O terceiro e extremamente importante ponto que tenho para trazer é: precisamos urgentemente parar com esse humor denotativo. Seja contra quem for, fazer piadas com qualquer grupo é muito nocivo ao grupo e as pessoas precisam entender isso de uma vez por todas: não é só uma piadinha!! Não é com piadas racistas, não é com piadas homofóbicas, não é com piadas regionalistas, não é com piadas xenófobas, não é com piadas capacitistas e também não é com piadas com crianças.

Vídeos de piadas

Tenho visto muitos desses vídeos com legendas como ‘o que mais gosto nessa vida é ver criança mimada sofrendo’ ou ‘eu quando for mãe/pai’ como se fazer ‘criança mimada sofrer’ fosse algo engraçado e prazeroso. Aliás, precisamos entender que não existe essa tal ‘criança mimada’. Existe uma criança, e seu comportamento reflete o tratamento dos adultos que a cercam. Ela não ‘é mimada’, é uma criança, aprendendo a lidar com seu corpo, com suas emoções, dando valor ao que lhe foi ensinado, o que é importante, pedindo atenção que precisa da forma que consegue e aprendeu que funciona. Não podemos, de forma NENHUMA, julgar essa criança, muito menos a família em que ela está inserida, podemos apenas ignorar e deixar de compartilhar imagens de crianças. Ponto.

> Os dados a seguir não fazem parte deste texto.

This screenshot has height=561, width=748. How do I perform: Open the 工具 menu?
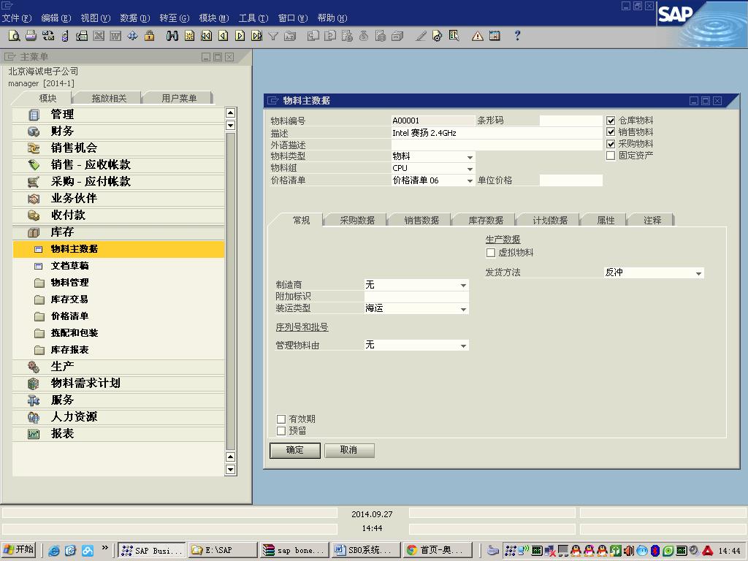pos(253,18)
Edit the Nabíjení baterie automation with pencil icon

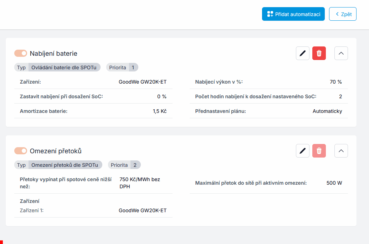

A piada que ‘criança mimada merece sofrer’ é uma piada que MATA! Sim, ela mata crianças, porque como qualquer outro humor ou comentário que naturaliza a violência contra qualquer grupo que seja, estamos devagar tornando aceitável que essa população específica sofra violências, como se ‘merecesse’, como se fosse culpa própria de estar sofrendo violências. Não podemos naturalizar violências emocionais, psicológicas e físicas a nenhum grupo absolutamente, quiçá ainda o grupo mais vulnerável que existe no mundo, que são as crianças.

É chegado o tempo em que precisamos dar as mãos e dizer ‘chega!!” para a violência contra a criança. Que a gente finalmente comece a entender a responsabilidade do adulto de cuidar de suas próprias emoções, de seu próprio controle emocional, e parar de exigir das crianças um controle emocional que nem ele mesmo tem. Que a gente comece, então, a ter mais responsabilidade nas redes sociais e que possamos assumir um nosso papel de protetores. Todas as crianças são responsabilidade de todo mundo! E se uma maldade está acontecendo num vídeo e você está assistindo e curtindo, então você é cúmplice!

Nanda Perim

psicóloga

"Precisamos deixar as crianças em paz, permitir que tenham suas dificuldades, aproveitar seus erros para ensinar novas habilidades, e parar de querer imaturamente ficar ganhando like em cima das imagens de nossas crianças"

Venha comigo nesse movimento, e a partir de hoje seja extremamente consciente do poder que você tem nas mãos de não dar mais visibilidade para esse tipo de conteúdo.

Vamos, juntos, parar de viralizar a infância.